REQUIRED TASK: Copy the part of the entries that opens with the line containing "The image size is (1161, 549)." and continues through the end of the entries, both ends included. Leave the pictures out of your answer.

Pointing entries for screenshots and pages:

>>

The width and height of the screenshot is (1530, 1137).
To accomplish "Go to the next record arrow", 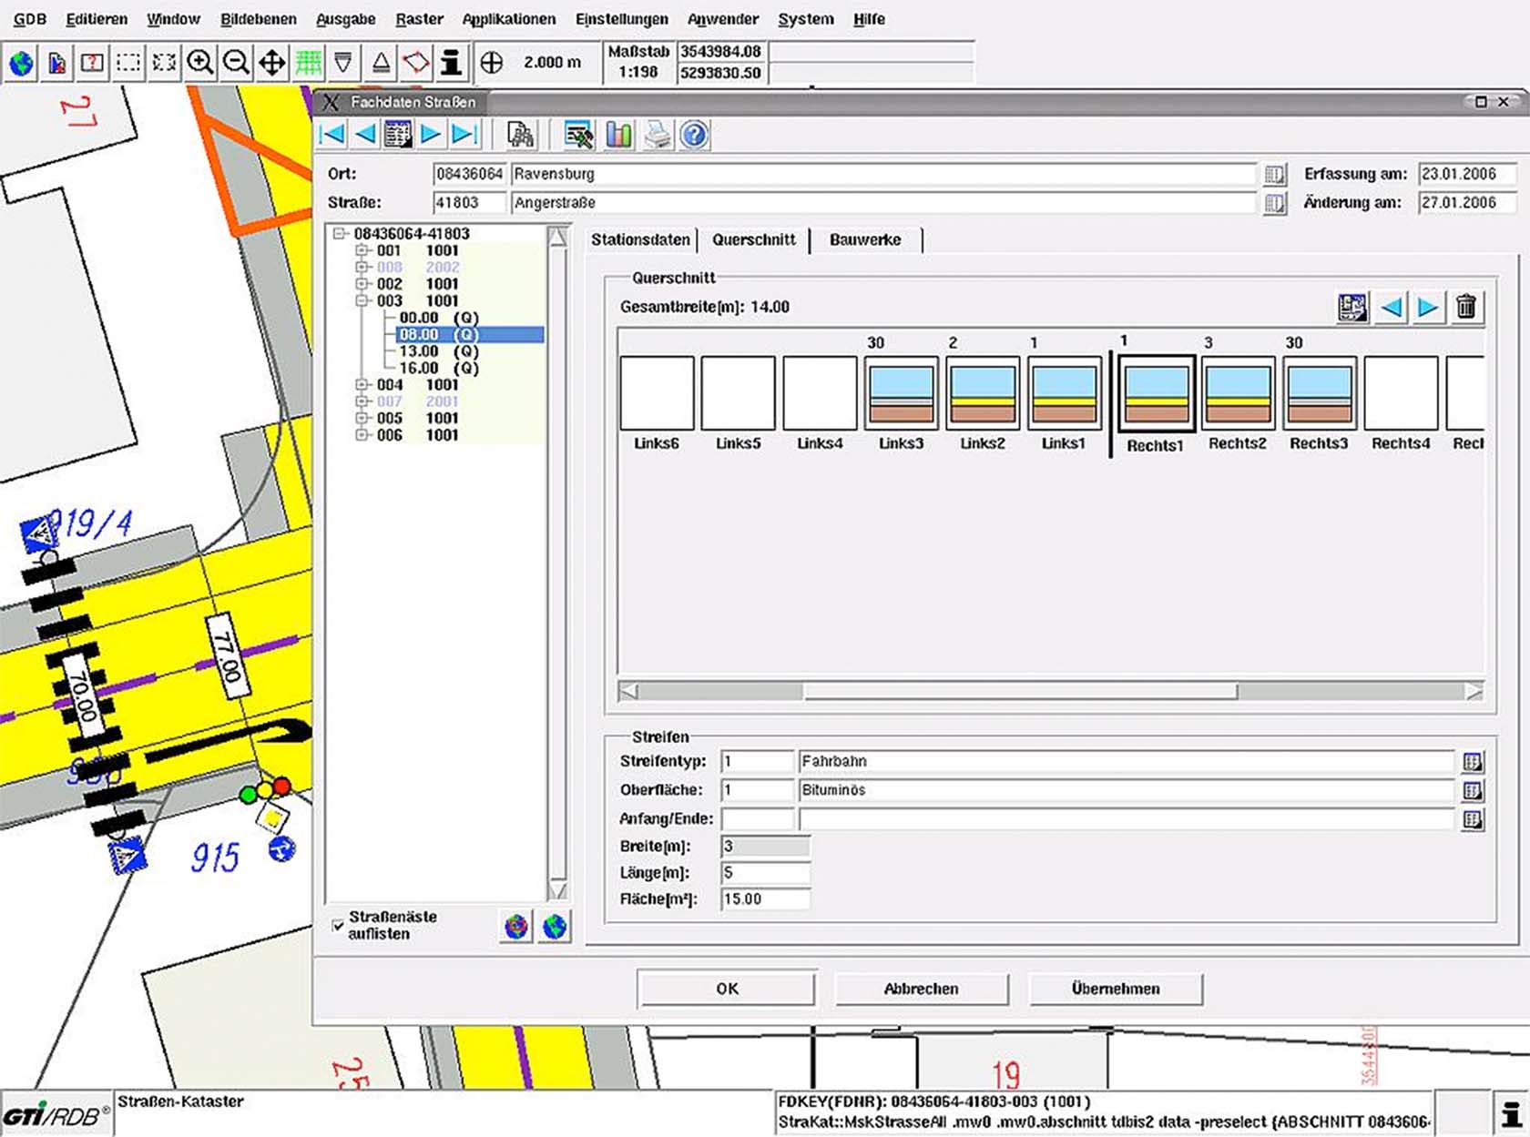I will click(x=430, y=134).
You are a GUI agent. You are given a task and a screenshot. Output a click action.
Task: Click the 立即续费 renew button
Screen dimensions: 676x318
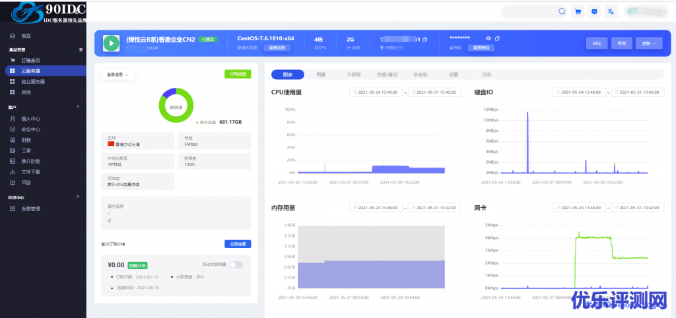[x=238, y=244]
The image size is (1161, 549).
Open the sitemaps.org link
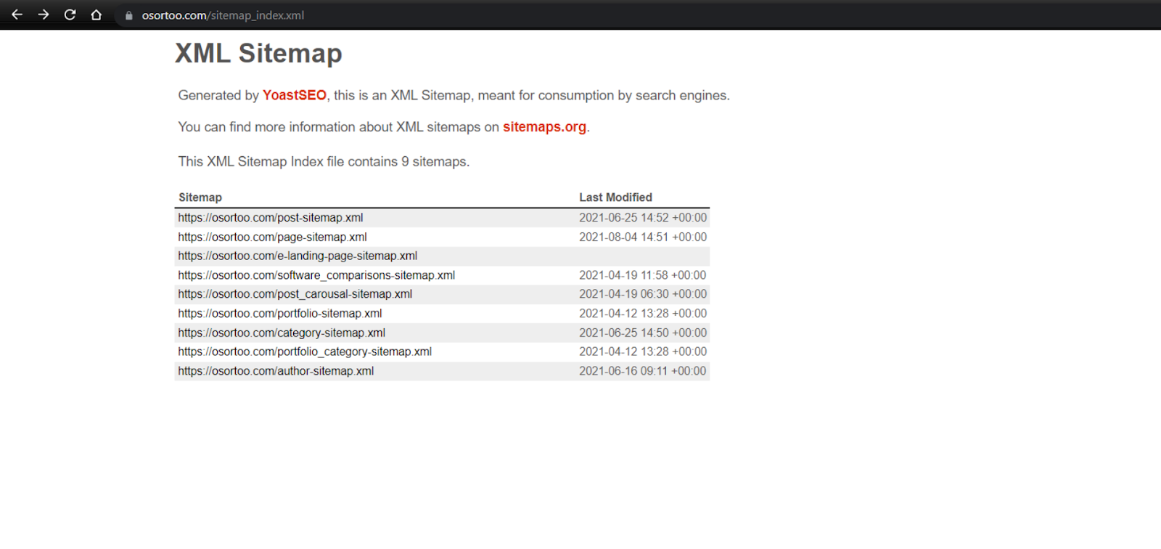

<<

FULL ANSWER:
The image size is (1161, 549).
Open the sitemaps.org link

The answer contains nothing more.